Las alertas ambientales a nivel global se han encendido debido a la acelerada evolución de las variables oceánicas en el sector del Pacífico tropical. La Organización Meteorológica Mundial comunicó de forma oficial que el patrón climático denominado El Niño experimentará una intensificación severa durante el trimestre comprendido entre julio y septiembre de este año. Los científicos de la Organización de las Naciones Unidas explicaron que este evento elevará sustancialmente la temperatura superficial marina de forma sostenida en las regiones de monitoreo prioritario.
Por consiguiente, las alteraciones en la dinámica de la atmósfera generarán un incremento drástico en las probabilidades de sufrir olas de calor sofocantes, sequías prolongadas y precipitaciones de intensidad extraordinaria. La dirección ejecutiva de la OMM detalló que los modelos matemáticos actuales asignan un nivel de confianza sumamente elevado a estas proyecciones de riesgo. Por lo tanto, el fenómeno alcanzará la categoría de intensidad fuerte en la escala de medición internacional de las agencias especializadas.
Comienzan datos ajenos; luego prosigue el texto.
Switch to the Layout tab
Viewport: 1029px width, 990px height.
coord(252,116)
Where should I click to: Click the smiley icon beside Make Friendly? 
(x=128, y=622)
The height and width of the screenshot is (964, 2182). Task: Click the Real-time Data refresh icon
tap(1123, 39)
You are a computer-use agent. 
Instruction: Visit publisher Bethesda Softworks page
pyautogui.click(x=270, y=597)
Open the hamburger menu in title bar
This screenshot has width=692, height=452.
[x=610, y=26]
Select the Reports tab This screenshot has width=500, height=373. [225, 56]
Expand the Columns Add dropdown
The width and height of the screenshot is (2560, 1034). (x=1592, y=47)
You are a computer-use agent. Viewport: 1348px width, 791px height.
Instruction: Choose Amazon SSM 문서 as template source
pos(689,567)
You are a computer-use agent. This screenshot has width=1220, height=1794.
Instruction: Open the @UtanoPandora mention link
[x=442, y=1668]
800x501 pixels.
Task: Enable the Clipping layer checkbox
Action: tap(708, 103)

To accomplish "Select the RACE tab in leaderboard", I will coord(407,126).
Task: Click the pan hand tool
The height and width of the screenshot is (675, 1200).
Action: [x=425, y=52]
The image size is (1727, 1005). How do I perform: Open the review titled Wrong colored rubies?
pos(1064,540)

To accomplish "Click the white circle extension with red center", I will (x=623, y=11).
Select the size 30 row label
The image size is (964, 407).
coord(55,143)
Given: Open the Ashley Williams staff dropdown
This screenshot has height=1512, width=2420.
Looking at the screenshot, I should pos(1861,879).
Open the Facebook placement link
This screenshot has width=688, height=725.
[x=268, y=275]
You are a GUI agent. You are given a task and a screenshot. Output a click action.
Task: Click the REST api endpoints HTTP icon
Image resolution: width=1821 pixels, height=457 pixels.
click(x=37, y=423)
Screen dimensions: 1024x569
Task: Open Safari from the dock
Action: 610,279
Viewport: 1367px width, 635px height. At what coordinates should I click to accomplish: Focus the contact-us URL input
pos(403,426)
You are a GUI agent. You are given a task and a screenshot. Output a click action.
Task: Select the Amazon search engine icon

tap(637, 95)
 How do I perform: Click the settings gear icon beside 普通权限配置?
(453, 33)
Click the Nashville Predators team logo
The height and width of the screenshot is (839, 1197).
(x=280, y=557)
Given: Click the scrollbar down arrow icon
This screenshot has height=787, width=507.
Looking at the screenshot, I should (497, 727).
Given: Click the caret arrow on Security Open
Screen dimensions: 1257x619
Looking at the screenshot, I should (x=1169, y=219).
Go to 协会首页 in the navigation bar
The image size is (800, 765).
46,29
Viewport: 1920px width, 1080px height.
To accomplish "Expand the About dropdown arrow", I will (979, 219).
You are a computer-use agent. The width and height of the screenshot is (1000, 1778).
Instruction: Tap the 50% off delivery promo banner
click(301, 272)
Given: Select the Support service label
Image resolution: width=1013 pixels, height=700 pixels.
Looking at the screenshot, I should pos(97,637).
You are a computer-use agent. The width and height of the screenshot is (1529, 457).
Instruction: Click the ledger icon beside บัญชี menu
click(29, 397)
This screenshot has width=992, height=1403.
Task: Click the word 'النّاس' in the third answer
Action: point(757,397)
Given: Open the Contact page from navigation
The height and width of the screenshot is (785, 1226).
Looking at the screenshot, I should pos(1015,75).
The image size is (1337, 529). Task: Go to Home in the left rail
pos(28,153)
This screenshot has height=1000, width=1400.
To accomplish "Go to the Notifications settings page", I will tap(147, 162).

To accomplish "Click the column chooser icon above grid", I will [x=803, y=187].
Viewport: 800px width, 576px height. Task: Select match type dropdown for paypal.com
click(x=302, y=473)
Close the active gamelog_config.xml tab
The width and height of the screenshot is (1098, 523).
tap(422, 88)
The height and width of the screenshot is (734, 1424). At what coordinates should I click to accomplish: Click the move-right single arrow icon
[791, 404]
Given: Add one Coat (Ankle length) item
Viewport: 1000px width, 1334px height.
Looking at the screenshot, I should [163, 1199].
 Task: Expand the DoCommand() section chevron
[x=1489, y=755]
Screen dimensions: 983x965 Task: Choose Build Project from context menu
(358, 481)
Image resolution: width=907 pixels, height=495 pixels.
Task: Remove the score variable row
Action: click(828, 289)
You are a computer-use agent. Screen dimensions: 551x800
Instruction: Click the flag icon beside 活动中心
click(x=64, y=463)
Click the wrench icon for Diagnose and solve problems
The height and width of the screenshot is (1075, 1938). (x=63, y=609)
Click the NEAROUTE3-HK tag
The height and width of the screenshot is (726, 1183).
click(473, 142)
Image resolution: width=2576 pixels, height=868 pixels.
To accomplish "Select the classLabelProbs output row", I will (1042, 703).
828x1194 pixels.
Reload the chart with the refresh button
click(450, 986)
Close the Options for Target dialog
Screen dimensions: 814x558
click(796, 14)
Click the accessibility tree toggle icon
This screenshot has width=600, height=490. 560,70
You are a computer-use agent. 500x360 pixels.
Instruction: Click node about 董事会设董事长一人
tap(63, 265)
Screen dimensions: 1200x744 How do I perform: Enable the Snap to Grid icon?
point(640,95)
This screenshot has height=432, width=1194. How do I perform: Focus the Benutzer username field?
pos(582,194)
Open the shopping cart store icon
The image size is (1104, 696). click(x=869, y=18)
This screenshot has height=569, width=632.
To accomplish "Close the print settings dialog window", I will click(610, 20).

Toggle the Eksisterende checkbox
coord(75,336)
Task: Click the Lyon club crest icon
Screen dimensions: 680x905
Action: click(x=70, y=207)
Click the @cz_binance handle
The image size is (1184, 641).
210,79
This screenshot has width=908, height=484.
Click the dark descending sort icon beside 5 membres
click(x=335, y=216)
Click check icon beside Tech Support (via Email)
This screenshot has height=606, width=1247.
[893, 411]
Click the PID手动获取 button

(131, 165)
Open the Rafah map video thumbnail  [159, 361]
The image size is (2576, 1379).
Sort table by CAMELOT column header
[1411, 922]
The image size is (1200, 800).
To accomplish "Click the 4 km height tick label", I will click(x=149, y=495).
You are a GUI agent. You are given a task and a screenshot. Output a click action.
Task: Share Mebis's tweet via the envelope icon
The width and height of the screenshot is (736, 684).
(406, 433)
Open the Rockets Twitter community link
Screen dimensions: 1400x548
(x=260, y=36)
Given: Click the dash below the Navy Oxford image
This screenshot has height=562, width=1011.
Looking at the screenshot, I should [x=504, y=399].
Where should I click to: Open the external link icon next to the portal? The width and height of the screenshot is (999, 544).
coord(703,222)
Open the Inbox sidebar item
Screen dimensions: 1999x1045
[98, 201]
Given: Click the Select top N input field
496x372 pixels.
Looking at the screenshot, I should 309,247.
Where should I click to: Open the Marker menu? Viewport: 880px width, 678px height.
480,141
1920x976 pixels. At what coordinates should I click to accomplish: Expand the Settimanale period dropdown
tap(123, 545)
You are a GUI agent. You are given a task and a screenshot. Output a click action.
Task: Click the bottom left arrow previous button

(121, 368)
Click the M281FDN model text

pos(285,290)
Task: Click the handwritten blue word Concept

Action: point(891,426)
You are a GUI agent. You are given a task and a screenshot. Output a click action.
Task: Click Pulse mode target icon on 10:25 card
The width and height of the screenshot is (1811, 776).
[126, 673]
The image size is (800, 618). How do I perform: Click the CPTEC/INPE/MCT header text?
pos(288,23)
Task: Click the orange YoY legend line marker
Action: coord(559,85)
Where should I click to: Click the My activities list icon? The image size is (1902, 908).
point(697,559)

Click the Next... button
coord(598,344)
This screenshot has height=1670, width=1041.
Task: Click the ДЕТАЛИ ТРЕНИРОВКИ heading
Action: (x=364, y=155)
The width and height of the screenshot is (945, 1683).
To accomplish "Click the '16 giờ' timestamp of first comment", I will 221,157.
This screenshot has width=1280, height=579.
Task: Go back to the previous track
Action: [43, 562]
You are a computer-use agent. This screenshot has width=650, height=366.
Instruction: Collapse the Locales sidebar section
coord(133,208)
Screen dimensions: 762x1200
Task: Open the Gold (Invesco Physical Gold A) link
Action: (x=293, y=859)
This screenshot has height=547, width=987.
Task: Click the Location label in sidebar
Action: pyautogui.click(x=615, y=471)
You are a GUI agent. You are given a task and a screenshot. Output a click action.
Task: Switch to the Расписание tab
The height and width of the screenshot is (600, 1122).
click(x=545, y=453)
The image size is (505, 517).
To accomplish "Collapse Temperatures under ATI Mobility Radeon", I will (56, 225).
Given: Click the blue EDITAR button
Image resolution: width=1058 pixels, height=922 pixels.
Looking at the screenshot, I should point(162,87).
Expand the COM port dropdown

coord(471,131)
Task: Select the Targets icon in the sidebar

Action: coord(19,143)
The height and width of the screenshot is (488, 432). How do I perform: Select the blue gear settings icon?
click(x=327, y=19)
Por otra parte, los análisis técnicos señalan que el panorama de precipitaciones mostrará una distribución geográfica sumamente irregular con marcados contrastes territoriales. Las previsiones meteorológicas indican que se registrarán lluvias sustancialmente inferiores a los promedios históricos en toda la cuenca del Caribe, el noroeste de Sudamérica y amplias zonas del territorio centroamericano. Dicha anomalía deficitaria representa una amenaza inminente para los ciclos agrícolas y las reservas de agua dulce en los países de la región centroamericana.